Annotated Bibliography
Pramod K. Nayar. “The Postcolonial Uncanny: The Politics of Dispossession in Amitav Ghosh’s the Hungry Tide.” College Literature, vol. 37, no. 4, 2010, pp. 88–119, https://doi.org/10.1353/lit.2010.0011. Accessed 14 Nov. 2019.
This article examines the boundaries of the homely and unhomely in the context of the postcolonial within Amitav Ghosh’s The Hungry Tide. He uses some psychoanalytic and poststructuralist theory to argue that ways of knowing within the novel precede mere knowledge. The use in my project will be in terms of further exploring of his idea of “the indigenous canny”, and how it formulates a less problematic way of knowing.
Ratté , Lou . “Unlikely Encounters:Fiction and Scientific Discourse in the Novels of Amitav Ghosh.” History, Narrative, and Testimony in Amitav Ghosh’s Fiction, edited by Chitra Sankaran, State University of New York Press, 2012, pp. 17–32, www.jstor.org/stable/jj.18254311. Accessed 14 Nov. 2024.
Lou Ratte seeks to do something similar within his text that I will attempt in mine, namely examining the way certain scientific discourse in The Hungry Tide. He hits on three main points:the ways indigenous knowledge is are stolen to bolster Western science,the ways science affects local populations, and the undermining of native science models. Ultimately, although this text is historicizing, I mean to use it primarily to examine the way scientific discourses in postcoloniality.
White, Laura A. “Novel Vision: Seeing the Sunderbans through Amitav Ghosh’s ‘The Hungry Tide.’” Interdisciplinary Studies in Literature and Environment, vol. 20, no. 3, 2013, pp. 513–31. JSTOR, http://www.jstor.org/stable/44087261 . Accessed 14 Nov. 2024.
White’s article contends that the ways of knowing ,in a postcolonial context, are not about cold reason or dry empiricism but come phenomenologically. She is in conversation with another theorist we will also encounter in my essay, Walter Mignolo. She uses his concept of visual practices being another type of epistemology, rather than a perhaps a traditional philosophical dichotomy of “seeing vs knowing” . This will be one of my main pieces to think with as it gets to the heart of what I seek to argue; namely that are ways of knowing outside of Western models of postcoloniality.
Alcoff, Linda Martín . “Mignolo’s Epistemology of Coloniality.” CR: The New Centennial Review, vol. 7, no. 3, 2008, pp. 79–101, https://doi.org/10.1353/ncr.0.0008 .

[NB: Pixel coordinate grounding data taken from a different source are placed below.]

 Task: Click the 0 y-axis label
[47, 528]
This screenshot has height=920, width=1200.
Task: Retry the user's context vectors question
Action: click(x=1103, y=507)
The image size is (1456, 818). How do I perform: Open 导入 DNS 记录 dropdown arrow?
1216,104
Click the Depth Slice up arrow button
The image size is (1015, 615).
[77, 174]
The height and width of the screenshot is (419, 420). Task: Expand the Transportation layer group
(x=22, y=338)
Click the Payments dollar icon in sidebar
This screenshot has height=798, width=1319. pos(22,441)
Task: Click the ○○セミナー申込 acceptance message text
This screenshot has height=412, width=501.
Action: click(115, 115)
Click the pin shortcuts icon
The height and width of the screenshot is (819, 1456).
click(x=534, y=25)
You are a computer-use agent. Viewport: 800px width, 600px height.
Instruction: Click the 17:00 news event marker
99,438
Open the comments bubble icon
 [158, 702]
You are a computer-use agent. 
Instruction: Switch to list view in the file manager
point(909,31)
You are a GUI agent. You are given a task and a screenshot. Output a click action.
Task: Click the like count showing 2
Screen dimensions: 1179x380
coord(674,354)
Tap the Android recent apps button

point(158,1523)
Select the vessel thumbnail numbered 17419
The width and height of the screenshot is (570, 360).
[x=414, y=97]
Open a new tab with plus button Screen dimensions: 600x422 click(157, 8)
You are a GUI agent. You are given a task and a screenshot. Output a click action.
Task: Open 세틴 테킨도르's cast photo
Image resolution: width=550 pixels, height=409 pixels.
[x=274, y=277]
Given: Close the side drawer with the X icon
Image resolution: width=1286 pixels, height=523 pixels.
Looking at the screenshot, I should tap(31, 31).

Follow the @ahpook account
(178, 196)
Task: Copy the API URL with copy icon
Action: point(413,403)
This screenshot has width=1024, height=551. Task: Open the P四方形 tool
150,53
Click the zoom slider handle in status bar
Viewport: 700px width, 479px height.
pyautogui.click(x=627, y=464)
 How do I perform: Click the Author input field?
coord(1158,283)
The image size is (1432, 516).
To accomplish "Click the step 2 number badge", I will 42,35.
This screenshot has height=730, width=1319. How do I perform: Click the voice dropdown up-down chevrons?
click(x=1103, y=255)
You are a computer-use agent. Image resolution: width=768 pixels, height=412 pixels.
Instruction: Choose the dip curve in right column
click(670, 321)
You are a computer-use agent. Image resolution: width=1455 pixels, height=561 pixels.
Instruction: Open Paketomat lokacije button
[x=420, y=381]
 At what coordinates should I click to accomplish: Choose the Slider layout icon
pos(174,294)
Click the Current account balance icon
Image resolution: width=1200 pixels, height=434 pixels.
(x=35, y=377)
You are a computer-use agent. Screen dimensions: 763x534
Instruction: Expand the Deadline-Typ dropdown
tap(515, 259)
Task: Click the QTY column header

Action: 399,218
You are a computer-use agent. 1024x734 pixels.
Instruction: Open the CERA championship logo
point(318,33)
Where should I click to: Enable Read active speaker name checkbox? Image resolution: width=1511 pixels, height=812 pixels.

Hunter College’s very own Linda Alcoff details here a comprehensive overview of Walter Mignolo’s decolonial epistemology alongside explorations of Foucault. She relates power systems and the way knowledge gets imposed through discourse, specifically under postcolonialism. This will be the main theoretical piece I will work with. Alcoff is a philosopher and Mignolo is a semiotician/philosopher so the interdisciplinary nature of this piece fits perfectly for the research project, which explores philosophy and literature, as means to discuss epistemology.
Wilburn, Heather. “An Introduction to Western Epistemology.” Open.library.okstate.edu, Tulsa Community College, 18 Jan. 2021, open.library.okstate.edu/introphilosophy/chapter/an-introduction-to-western-epistemology/.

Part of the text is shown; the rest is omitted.